The snow shoe to Brandenburg Shelter at Ray Benson Snow Park is 7.4 miles. We got to the trail-head early on a Friday morning. It was a cloudy 35 degrees when we headed out on the South Loop. There were several inches of perfect, fresh, white snow on the trail and trees and a remarkable quiet in the air.
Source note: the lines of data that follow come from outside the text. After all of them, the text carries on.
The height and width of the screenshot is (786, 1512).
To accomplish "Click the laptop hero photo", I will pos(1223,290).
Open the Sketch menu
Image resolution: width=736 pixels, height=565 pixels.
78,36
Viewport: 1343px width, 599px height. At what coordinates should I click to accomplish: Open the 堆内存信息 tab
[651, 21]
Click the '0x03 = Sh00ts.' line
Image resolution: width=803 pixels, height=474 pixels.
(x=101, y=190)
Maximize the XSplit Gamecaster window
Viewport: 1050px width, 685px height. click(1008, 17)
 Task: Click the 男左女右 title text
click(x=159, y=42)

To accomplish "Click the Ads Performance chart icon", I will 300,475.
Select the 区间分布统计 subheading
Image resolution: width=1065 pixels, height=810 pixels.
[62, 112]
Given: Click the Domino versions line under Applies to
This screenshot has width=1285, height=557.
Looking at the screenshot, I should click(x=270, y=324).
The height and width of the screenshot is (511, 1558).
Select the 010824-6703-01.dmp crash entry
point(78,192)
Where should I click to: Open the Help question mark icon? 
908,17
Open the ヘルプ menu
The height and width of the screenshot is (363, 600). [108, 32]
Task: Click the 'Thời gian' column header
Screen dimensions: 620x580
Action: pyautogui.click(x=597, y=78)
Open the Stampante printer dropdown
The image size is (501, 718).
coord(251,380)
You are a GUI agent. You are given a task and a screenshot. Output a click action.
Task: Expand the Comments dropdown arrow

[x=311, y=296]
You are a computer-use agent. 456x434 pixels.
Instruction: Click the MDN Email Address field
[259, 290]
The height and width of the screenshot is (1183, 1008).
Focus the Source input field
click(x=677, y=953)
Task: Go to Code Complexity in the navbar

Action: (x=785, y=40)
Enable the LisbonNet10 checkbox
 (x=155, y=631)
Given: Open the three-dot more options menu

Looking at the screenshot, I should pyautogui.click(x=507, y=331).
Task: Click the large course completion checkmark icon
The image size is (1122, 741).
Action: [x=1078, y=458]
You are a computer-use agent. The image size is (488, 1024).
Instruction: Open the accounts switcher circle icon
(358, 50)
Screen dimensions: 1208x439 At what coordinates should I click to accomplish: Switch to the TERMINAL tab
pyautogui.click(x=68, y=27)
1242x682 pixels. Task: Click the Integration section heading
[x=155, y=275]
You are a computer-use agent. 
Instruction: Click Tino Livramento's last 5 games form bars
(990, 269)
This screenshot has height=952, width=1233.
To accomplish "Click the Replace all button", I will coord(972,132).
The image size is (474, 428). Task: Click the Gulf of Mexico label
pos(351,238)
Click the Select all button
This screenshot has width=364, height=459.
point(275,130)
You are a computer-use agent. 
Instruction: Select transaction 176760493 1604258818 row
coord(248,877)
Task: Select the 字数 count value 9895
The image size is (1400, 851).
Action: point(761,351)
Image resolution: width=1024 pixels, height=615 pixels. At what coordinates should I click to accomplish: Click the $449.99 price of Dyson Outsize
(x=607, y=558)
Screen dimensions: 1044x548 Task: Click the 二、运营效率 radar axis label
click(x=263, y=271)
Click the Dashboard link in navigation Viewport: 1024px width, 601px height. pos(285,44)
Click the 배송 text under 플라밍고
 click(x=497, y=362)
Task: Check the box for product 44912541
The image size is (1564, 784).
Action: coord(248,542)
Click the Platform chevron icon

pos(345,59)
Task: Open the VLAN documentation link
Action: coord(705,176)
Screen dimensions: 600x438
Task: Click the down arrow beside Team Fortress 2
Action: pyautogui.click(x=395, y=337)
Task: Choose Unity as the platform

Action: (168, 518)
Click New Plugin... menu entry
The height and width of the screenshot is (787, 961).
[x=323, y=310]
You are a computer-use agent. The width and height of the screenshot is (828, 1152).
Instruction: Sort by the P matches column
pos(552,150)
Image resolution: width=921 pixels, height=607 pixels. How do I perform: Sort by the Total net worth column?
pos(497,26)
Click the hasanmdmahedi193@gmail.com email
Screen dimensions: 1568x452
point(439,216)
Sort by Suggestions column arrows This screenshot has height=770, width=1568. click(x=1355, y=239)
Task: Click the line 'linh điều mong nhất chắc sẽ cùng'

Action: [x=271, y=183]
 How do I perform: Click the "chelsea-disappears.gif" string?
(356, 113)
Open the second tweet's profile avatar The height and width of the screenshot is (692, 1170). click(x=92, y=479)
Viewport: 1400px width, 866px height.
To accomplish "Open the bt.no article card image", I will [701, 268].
Our strong leaders easily broke trail through the powdery snow. After a couple of miles the trail curved west, went past the place where the PCT intercepts and came to a sign for Brandenburg Shelter in half a mile. This trail circled around Brandenburg Butte. At one point near a sign post in the ground, the blue diamonds became difficult to spot. We kept to the right going around the butte and the diamonds soon reappeared. We followed the diamonds around to the north side of the butte then turned right a very short distance downhill to the shelter (N 44* 23.148' W 121* 50.365' ).
There was a lone skier just leaving when we arrived at the shelter. He left us a cozy fire, which everyone enjoyed warming their hands over during lunch. Early afternoon, as we traced our track back, the sun emerged along with patches of brilliant blue sky. Although Three Finger Jack and Mount Washington remained elusively in the clouds, the afternoon sun revealed smashing views of Hayrick Butte and other surrounding hills. After a week of rain and gray, it was a joy to be tracking together on the white trails, with the sounds of snow melting from the trees and the feel of the warm sun shinning down on us.Members: Daphne James, Lynn Meacham, David Lodeesen, Tom Rundle, Marguerite Cooney, Darian Morray, Brad Bennett, Mike Smith, Keiko Bryan.